The advantage is shifting back to the US. A so-called "manufacturing renaissance" is under way as US companies bring home plants to exploit cheap shale gas and lower transport costs.

We've written a good deal about the demise of Peak Oil and the resurgence of the US as an energy power. But anyone who believes this is merely an evolution of modern technology does not fully understand what has taken place, in our view.

This energy extraction technology has been around for decades in one form or another and its current rollout is a kind of directed history, so far as we're concerned.

The Chinese statements are perhaps more of the same. Money Power is globalizing the world and central banking is both an expansive and reductionist force. As it centralizes economies, the elites that wield it come under attack, especially in the 21st century as a result of what we call the Internet Reformation.

Too much centralizing, too much chaos and the apparent rush toward globalization is jeopardized. It's always a balancing act and in the past five years, as a result of the current economic crisis, that balance has been pushed out of kilter.

There is too much pushback, and those who want greater centralization and a more robust and formalized world government are probably concerned that the world – and its damaged economies – are moving too far and too fast.

The US would seem to be scheduled for resurgence, then, at least rhetorically. In reality, the tectonic fiscal and monetary plates continue to grind inexorably toward international centralization. Nothing has changed, in other words, in terms of the larger pattern.
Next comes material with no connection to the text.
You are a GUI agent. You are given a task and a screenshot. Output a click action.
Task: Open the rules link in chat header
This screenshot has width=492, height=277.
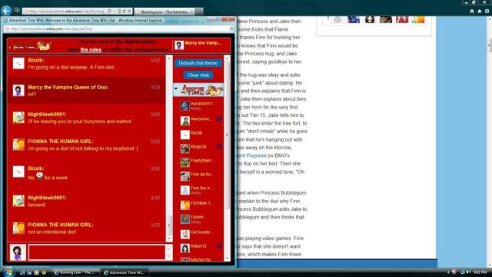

A report by Citigroup said the explosive growth of US oil and gas output over the past year had exceeded the "wildest dreams of energy analysts". The US has halved its oil imports since 2005 and is moving "rapidly towards self-sufficiency", turning global geo-politics on its head.

Citigroup said lower energy imports and the revival of chemical industries would cut the US current account deficit by three quarters, eliminating a key cause of dollar weakness.

The US remains a keystone to globalization and too much chaos and disaffection there spells difficulties for the larger project. The real issue is whether those who we see as economic controllers are contemplating a resurgence of the US economy as an expanding rather than contracting world power.

The idea on a macro level, from what we can tell, has been to level the proverbial playing field by bringing down the West economically while uplifting the developing world, especially the BRICs. This has been the animating narrative of the past several decades.

If a reversal is contemplated because events are seen to be spinning out of control, it would have a significant impact on various economic and business interests – and investing as well.

Time will tell whether a new direction has been chosen but these developments are to be closely scrutinized. The questions are at least threefold. First, have we seen a shift in direction? Second, can it be adequately sustained? And third, are the underlying reasons the ones we have identified?

Given the amount of debt the US is carrying and the difficulties in sustaining economic viability given the volume of money that has already been printed, we are at least somewhat skeptical that the US can reverse the trends that seem to be pushing it into decline.

After Thoughts

As usual, there are great forces at work and we are on the outside, looking in. At least let us appreciate the forces in their fullness and make our plans – and draw our conclusions – accordingly.